A book of mine says the following is true, and I am having some trouble proving it. (I've considered using the Lebesgue differentiation theorem and absolute continuity, as well as elementary analysis methods.)
Let $f: [0, \infty) \rightarrow \mathbb{R}$ be continuous and have right derivatives at each point in the domain, with the right derivative function being continuous. Then $f$ is differentiable.
Let us denote the right derivative of $f$ by $g$.
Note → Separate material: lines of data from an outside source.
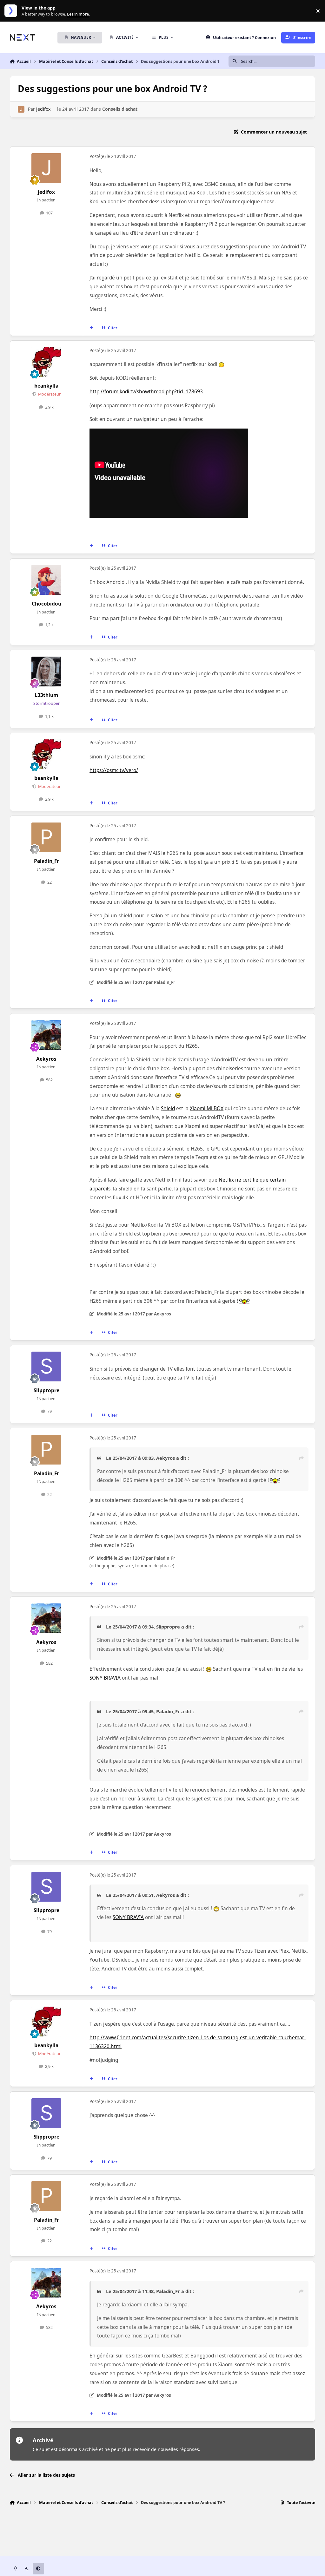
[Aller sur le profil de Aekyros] (46, 1035)
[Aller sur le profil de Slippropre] (46, 1366)
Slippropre (46, 1390)
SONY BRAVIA (105, 1678)
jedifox (43, 109)
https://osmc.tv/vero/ (114, 770)
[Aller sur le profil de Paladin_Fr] (46, 837)
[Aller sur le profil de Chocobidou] (46, 580)
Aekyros (46, 1059)
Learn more (12, 11)
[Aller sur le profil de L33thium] (46, 671)
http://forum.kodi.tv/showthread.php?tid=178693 (146, 391)
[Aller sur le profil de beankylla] (46, 362)
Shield (168, 1108)
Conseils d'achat (119, 109)
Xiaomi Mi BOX (206, 1108)
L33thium (46, 695)
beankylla (46, 386)
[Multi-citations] (91, 328)
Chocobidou (46, 603)
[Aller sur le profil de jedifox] (21, 109)
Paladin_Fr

Lemma: Given $a<b$ and $m\le M$, if $m\le g\le M$ on $[a,b]$, then $$m\le\frac{f(b)-f(a)}{b-a}\le M.$$
Proof: Define $$L(a)=g(a)\quad\text{and}\quad L(x)=\frac{f(x)-f(a)}{x-a},\ x\in(a,b].$$ By definition, $L$ is continuous on $[a,b]$, and it suffices to show that for every $\delta>0$, $$E_\delta:=\Big\{x\in[a,b]\,\Big|\, m-\delta\le L(y)\le M+\delta, \forall y\in[a,x] \Big\}=[a,b].$$ By definition and the continuity of $L$, we know that $E_\delta=[a,c]$ for some $c\in[a,b]$, and from $m\le g(a)\le M$ we know $c>a$. Then from $c\in E_\delta $ and $m\le g(c)\le M$ it is easy to see that $c<b$ is impossible. Therefore, $c=b$ and the lemma follows. $\quad\square$
Now let us show that $f$ is differentiable for any $x>0$. Since $g$ is continuous, given $0<h<x$, we can define $$m_h=\min_{y\in[x-h,x]}g(y),\quad M_h=\max_{y\in[x-h,x]}g(y),$$ and we know that $$\lim_{h\to 0^+}m_h=\lim_{h\to 0^+}M_h=g(y).$$ Due to the lemma, for $a=x-h$, $b=x$, $m=m_h$ and $M=M_h$, we have $$m_h\le\frac{f(x-h)-f(x)}{-h}\le M_h.$$ Let $h\to 0^+$, it follows that the left derivative of $f$ at $x$ exists and is equal to $g(x)$, i.e. $f$ is differentiable at $x$. $\quad\square$
I would have commented but my rep is too low. Concerning the very nice answer of 23rd, I would like to point out the details of the proof. To prove the lemma it is sufficient to prove (and indeed it is what he's doing) that the sets $E_\delta$ are both closed and open for every $\delta$. The closeness of the sets follows from the fact that the quotient $\frac{f(x)-f(a)}{x-a}$ is a continuous quantity. To prove that the set is open, fix $x\in E_\delta\cap (a,b)$. Since $m\le g(x)\le M$, there exists a point $r'\in [x,b]$ such that \begin{equation*} m-\delta\le \frac{f(r)-f(x)}{r-x}\le M+\delta \end{equation*} holds for all $r\in [x,r']$. Therefore it follows \begin{equation*} f(r)-f(a)=(f(r)-f(x)) + (f(x)-f(a))\le (M+\delta)[(r-x)+(x-a)]=(M+\delta)(r-a) \end{equation*} and the converse inequality is analogous. Thus $r'\in E_\delta$ and we are done.